Data entries
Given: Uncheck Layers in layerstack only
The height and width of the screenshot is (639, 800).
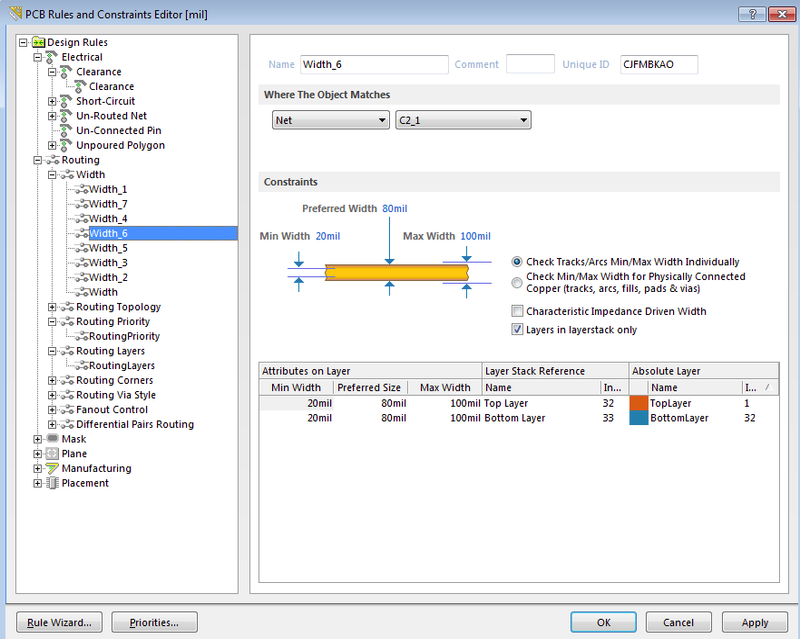Looking at the screenshot, I should (x=517, y=329).
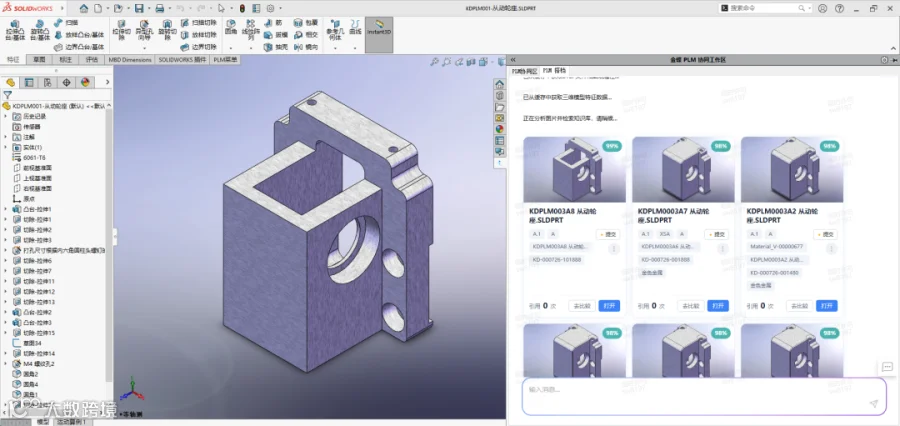The width and height of the screenshot is (900, 426).
Task: Expand the 凸台-拉伸1 feature node
Action: pos(6,209)
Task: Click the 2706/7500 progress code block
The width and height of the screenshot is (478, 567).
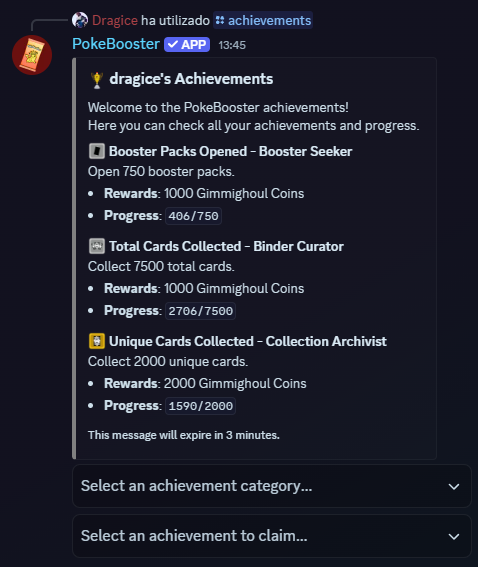Action: tap(201, 311)
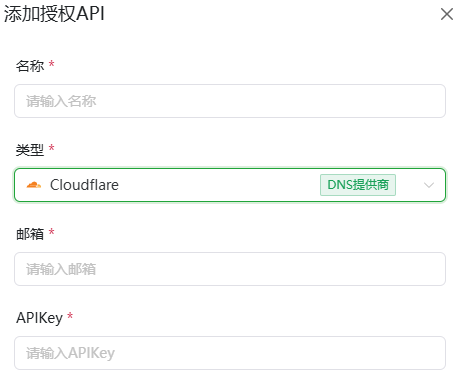Click the 添加授权API dialog title
The image size is (463, 375).
click(x=54, y=14)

TASK OBJECTIVE
Omit every picture, and otherwise quote the entries exactly.

ANSWER SECTION
Given: Uncheck Layers in layerstack only
The height and width of the screenshot is (639, 800).
Looking at the screenshot, I should (x=517, y=329).
The width and height of the screenshot is (900, 426).
Task: Expand the 凸台-拉伸1 feature node
Action: pos(6,209)
Task: Click the 2706/7500 progress code block
The width and height of the screenshot is (478, 567).
Action: tap(201, 311)
Click the 添加授权API dialog title
The image size is (463, 375).
click(x=54, y=14)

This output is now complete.